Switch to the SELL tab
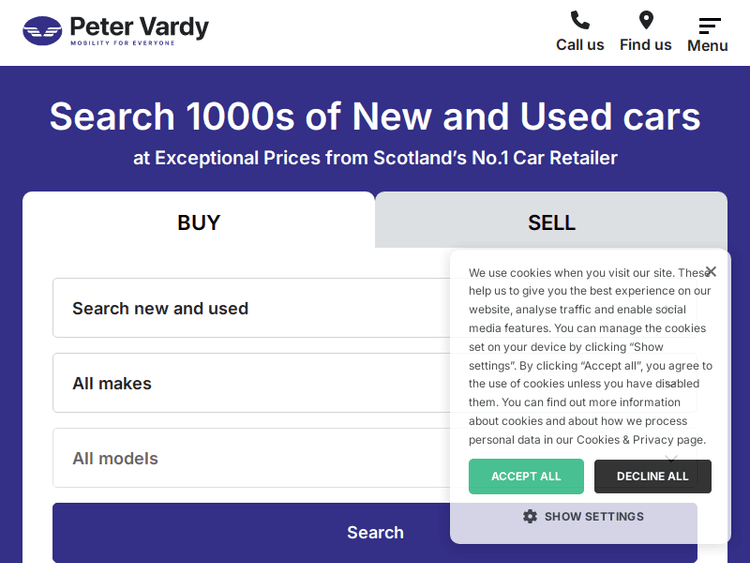This screenshot has height=563, width=750. 551,222
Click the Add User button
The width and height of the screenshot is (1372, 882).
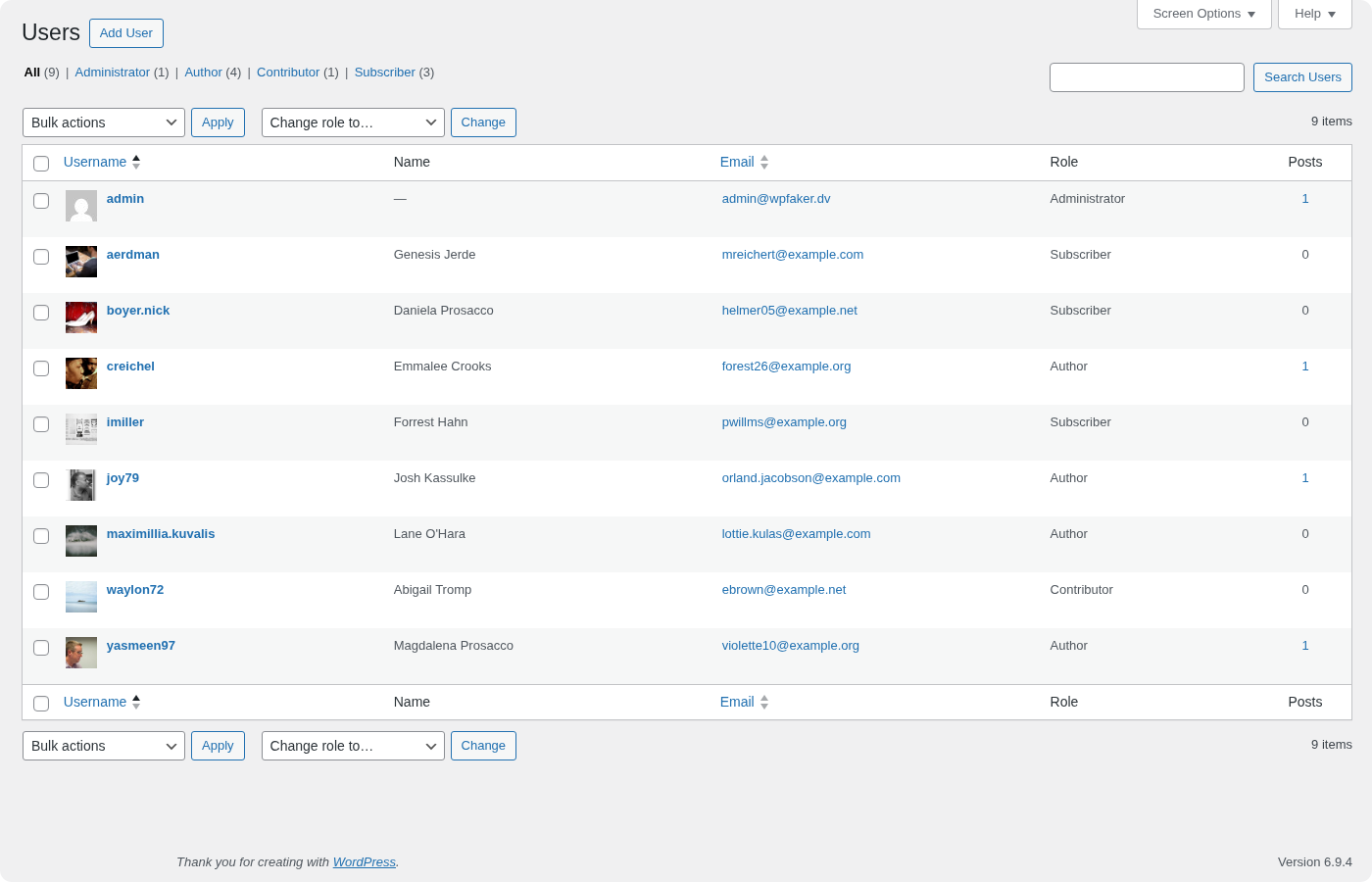(x=125, y=32)
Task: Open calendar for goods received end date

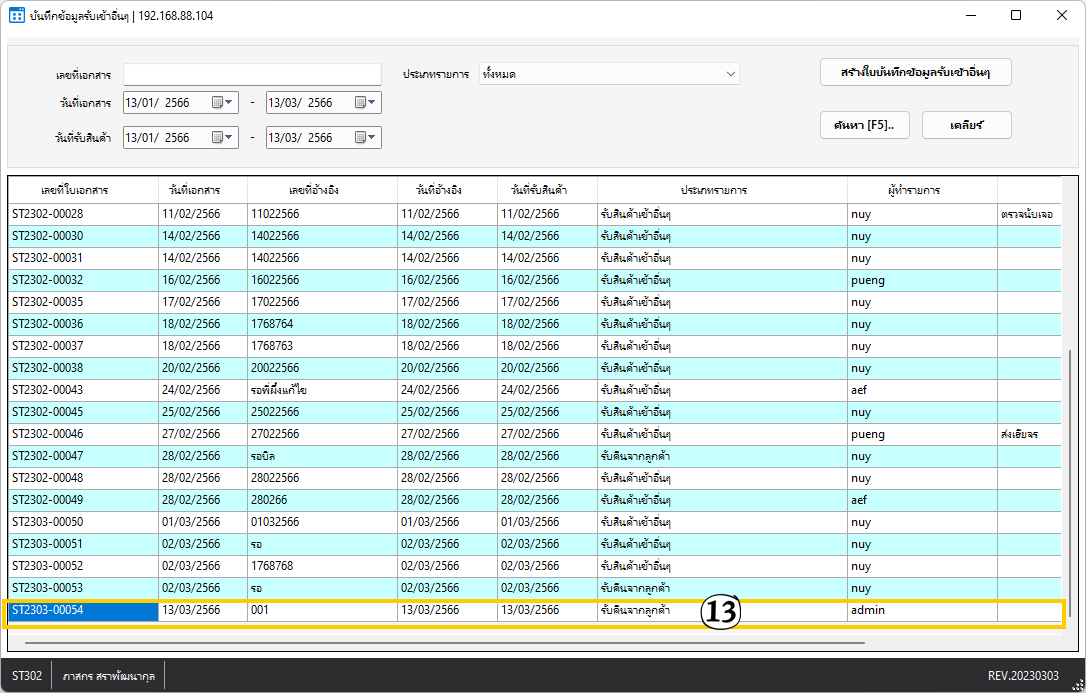Action: tap(365, 137)
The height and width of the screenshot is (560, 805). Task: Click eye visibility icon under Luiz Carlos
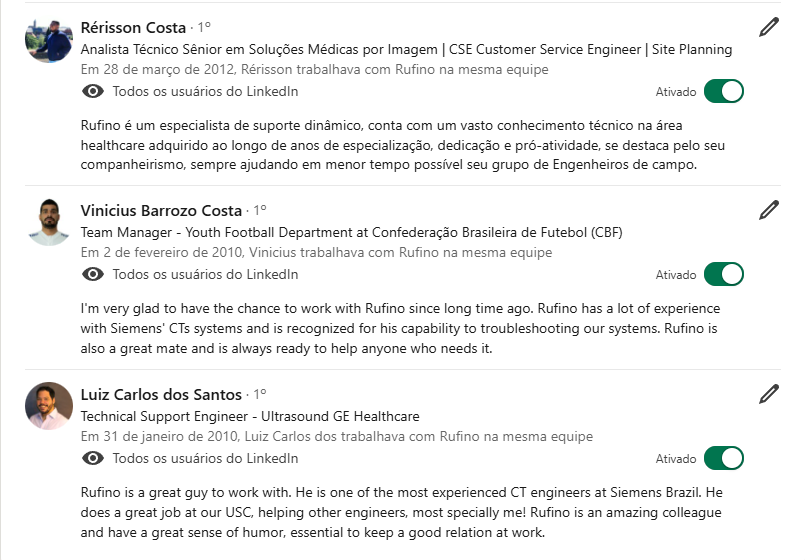(93, 459)
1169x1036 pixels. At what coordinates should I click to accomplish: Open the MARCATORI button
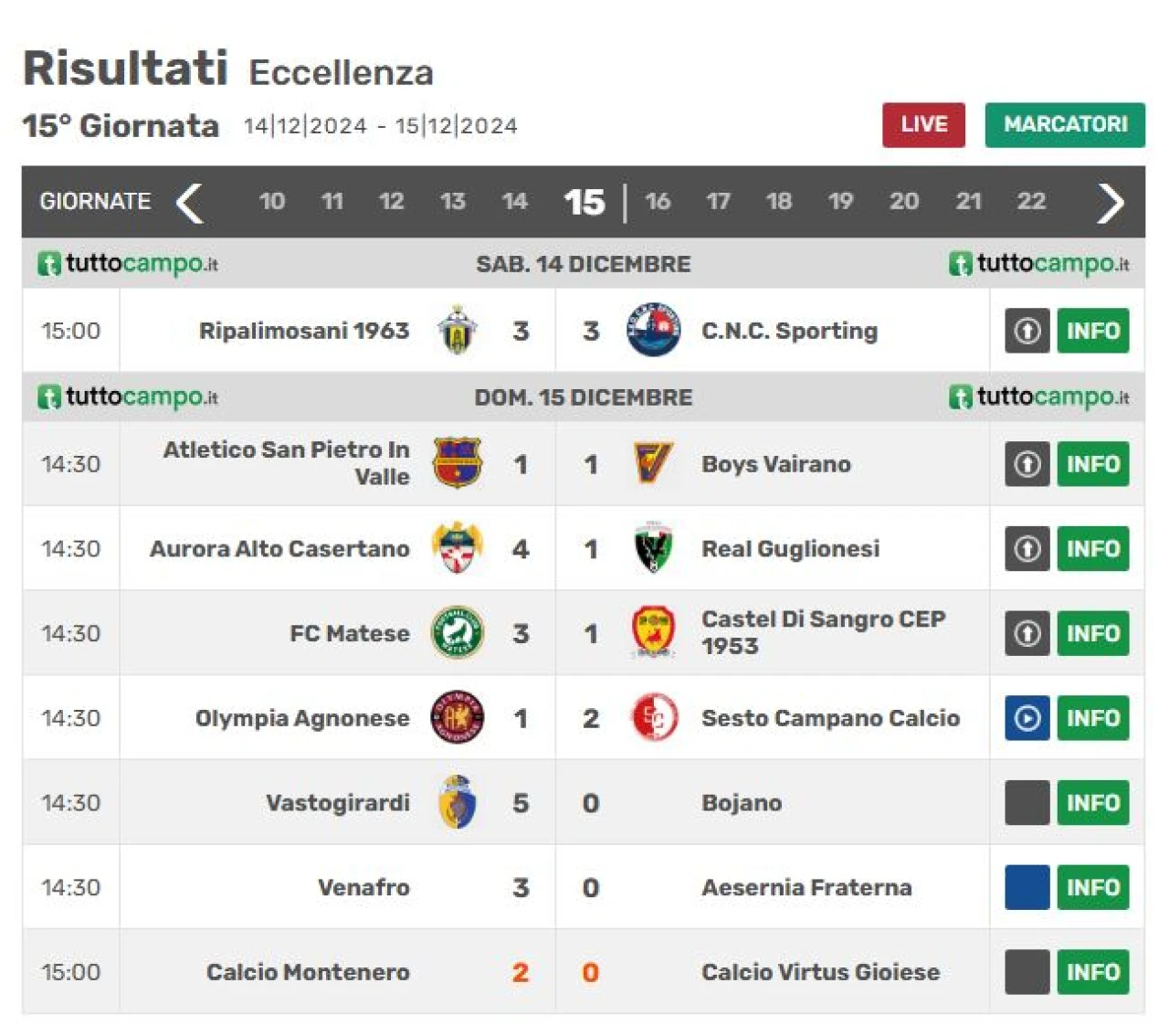tap(1065, 124)
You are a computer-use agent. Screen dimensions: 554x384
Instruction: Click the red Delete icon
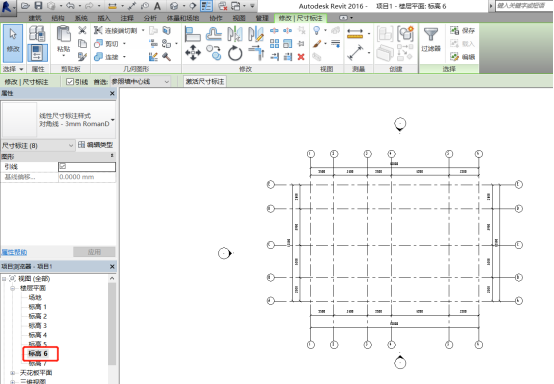301,57
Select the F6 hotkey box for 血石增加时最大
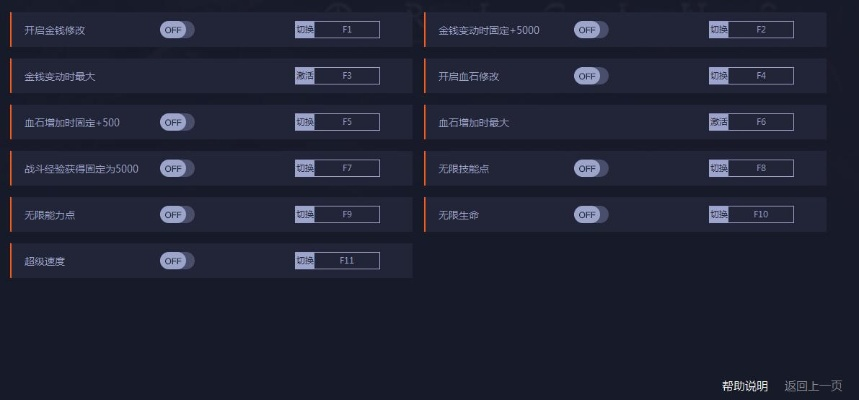 [761, 122]
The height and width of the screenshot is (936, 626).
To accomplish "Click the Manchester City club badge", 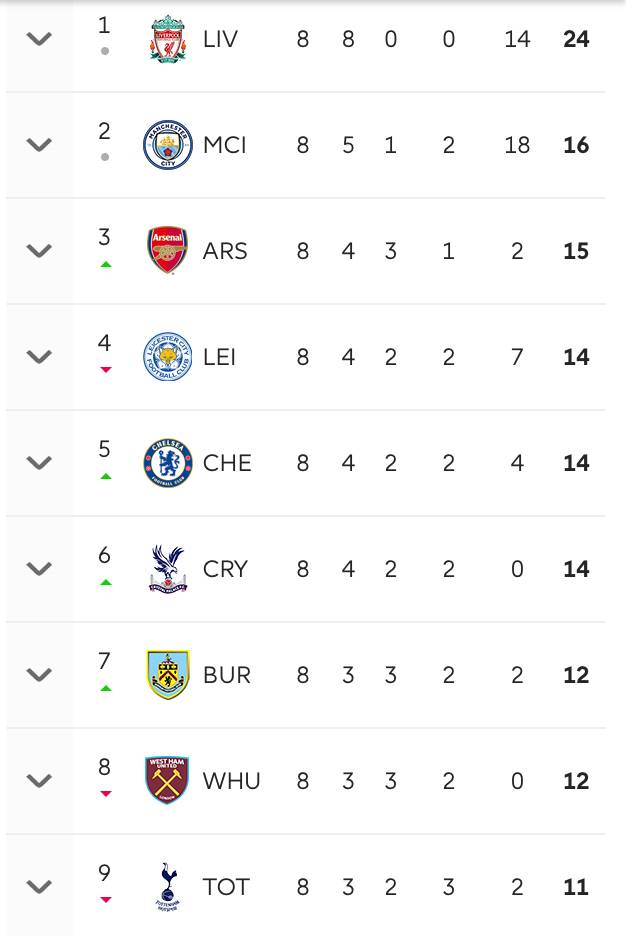I will 167,146.
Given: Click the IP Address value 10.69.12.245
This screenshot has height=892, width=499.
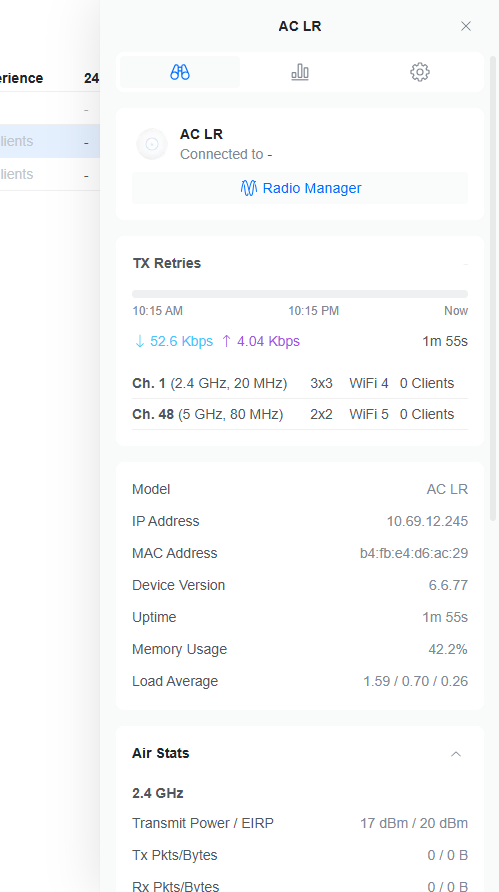Looking at the screenshot, I should (x=427, y=522).
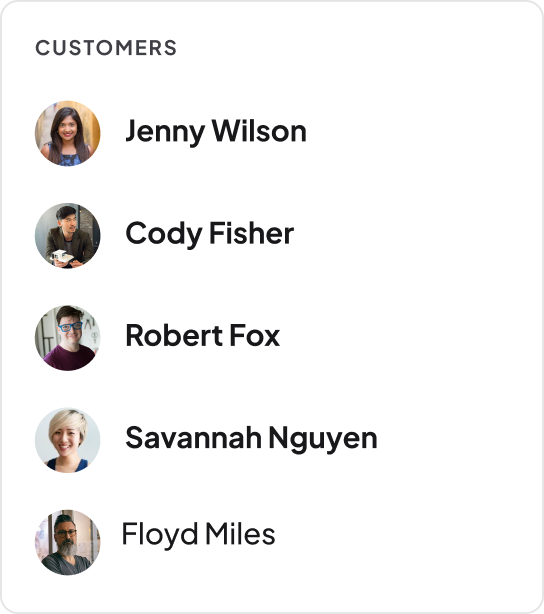Screen dimensions: 544x614
Task: Select avatar of woman with long dark hair
Action: click(x=67, y=134)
====================
DO THIS ::
Locate every line in the data that contains the string "Select" and copy each one. Matching is case-sensitive.

SOLUTION FOR THIS EXERCISE ::
Select the F6 hotkey box for 血石增加时最大
Task: Select avatar of woman with long dark hair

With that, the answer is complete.